- **Task to carry out**
The full listing, copied exactly, is the required output.

- **Supplied records**
'''

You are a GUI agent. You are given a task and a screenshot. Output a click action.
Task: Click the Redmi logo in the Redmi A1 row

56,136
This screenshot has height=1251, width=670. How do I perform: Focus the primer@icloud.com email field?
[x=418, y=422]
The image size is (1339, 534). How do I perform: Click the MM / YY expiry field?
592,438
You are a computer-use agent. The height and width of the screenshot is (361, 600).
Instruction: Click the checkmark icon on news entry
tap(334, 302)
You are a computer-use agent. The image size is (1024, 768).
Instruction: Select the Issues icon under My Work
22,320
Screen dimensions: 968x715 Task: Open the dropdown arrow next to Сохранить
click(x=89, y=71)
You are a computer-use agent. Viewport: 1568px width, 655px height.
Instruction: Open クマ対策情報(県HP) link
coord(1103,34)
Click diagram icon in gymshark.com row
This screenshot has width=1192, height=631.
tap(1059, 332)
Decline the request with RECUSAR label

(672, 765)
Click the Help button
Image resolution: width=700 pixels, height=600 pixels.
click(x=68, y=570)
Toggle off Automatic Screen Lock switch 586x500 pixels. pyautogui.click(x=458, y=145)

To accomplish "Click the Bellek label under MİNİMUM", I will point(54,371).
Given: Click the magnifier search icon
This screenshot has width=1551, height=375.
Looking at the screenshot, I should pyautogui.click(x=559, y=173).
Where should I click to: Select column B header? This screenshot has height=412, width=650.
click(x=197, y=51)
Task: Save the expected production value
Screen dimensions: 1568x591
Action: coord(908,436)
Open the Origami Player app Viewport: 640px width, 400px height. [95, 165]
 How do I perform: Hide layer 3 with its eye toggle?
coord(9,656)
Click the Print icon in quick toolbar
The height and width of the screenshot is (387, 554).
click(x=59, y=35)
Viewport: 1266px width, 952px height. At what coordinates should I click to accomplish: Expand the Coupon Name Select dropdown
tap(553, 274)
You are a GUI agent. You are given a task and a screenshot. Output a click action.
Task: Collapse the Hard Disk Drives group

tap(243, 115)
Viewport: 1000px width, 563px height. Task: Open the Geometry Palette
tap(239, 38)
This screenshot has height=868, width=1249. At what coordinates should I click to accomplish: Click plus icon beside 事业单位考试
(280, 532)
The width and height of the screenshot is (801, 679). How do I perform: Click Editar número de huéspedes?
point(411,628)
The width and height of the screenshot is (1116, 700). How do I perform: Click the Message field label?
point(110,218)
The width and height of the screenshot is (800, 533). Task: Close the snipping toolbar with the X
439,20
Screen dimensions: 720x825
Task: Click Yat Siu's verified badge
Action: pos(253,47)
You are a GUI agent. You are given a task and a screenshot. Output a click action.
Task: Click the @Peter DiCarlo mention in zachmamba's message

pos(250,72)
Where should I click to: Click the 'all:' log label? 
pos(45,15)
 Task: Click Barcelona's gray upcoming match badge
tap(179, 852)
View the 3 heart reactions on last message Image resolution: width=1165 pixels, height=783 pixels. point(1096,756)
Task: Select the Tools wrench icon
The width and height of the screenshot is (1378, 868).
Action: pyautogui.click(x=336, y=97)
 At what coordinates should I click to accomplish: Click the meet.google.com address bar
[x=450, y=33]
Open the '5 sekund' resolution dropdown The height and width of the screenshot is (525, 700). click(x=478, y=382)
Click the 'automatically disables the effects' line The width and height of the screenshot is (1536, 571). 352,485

'''

- **Expected answer**
You are a GUI agent. You are given a task and a screenshot. Output a click action.
Task: Click the Redmi logo in the Redmi A1 row

56,136
This screenshot has height=1251, width=670. How do I perform: Focus the primer@icloud.com email field?
[x=418, y=422]
The image size is (1339, 534). How do I perform: Click the MM / YY expiry field?
592,438
You are a computer-use agent. The height and width of the screenshot is (361, 600).
Instruction: Click the checkmark icon on news entry
tap(334, 302)
You are a computer-use agent. The image size is (1024, 768).
Instruction: Select the Issues icon under My Work
22,320
Screen dimensions: 968x715 Task: Open the dropdown arrow next to Сохранить
click(x=89, y=71)
You are a computer-use agent. Viewport: 1568px width, 655px height.
Instruction: Open クマ対策情報(県HP) link
coord(1103,34)
Click diagram icon in gymshark.com row
This screenshot has width=1192, height=631.
tap(1059, 332)
Decline the request with RECUSAR label

(672, 765)
Click the Help button
Image resolution: width=700 pixels, height=600 pixels.
click(x=68, y=570)
Toggle off Automatic Screen Lock switch 586x500 pixels. pyautogui.click(x=458, y=145)

To accomplish "Click the Bellek label under MİNİMUM", I will point(54,371).
Given: Click the magnifier search icon
This screenshot has width=1551, height=375.
Looking at the screenshot, I should pyautogui.click(x=559, y=173).
Where should I click to: Select column B header? This screenshot has height=412, width=650.
click(x=197, y=51)
Task: Save the expected production value
Screen dimensions: 1568x591
Action: coord(908,436)
Open the Origami Player app Viewport: 640px width, 400px height. [95, 165]
 How do I perform: Hide layer 3 with its eye toggle?
coord(9,656)
Click the Print icon in quick toolbar
The height and width of the screenshot is (387, 554).
click(x=59, y=35)
Viewport: 1266px width, 952px height. At what coordinates should I click to accomplish: Expand the Coupon Name Select dropdown
tap(553, 274)
You are a GUI agent. You are given a task and a screenshot. Output a click action.
Task: Collapse the Hard Disk Drives group

tap(243, 115)
Viewport: 1000px width, 563px height. Task: Open the Geometry Palette
tap(239, 38)
This screenshot has height=868, width=1249. At what coordinates should I click to accomplish: Click plus icon beside 事业单位考试
(280, 532)
The width and height of the screenshot is (801, 679). How do I perform: Click Editar número de huéspedes?
point(411,628)
The width and height of the screenshot is (1116, 700). How do I perform: Click the Message field label?
point(110,218)
The width and height of the screenshot is (800, 533). Task: Close the snipping toolbar with the X
439,20
Screen dimensions: 720x825
Task: Click Yat Siu's verified badge
Action: pos(253,47)
You are a GUI agent. You are given a task and a screenshot. Output a click action.
Task: Click the @Peter DiCarlo mention in zachmamba's message

pos(250,72)
Where should I click to: Click the 'all:' log label? 
pos(45,15)
 Task: Click Barcelona's gray upcoming match badge
tap(179, 852)
View the 3 heart reactions on last message Image resolution: width=1165 pixels, height=783 pixels. point(1096,756)
Task: Select the Tools wrench icon
The width and height of the screenshot is (1378, 868).
Action: pyautogui.click(x=336, y=97)
 At what coordinates should I click to accomplish: Click the meet.google.com address bar
[x=450, y=33]
Open the '5 sekund' resolution dropdown The height and width of the screenshot is (525, 700). click(x=478, y=382)
Click the 'automatically disables the effects' line The width and height of the screenshot is (1536, 571). 352,485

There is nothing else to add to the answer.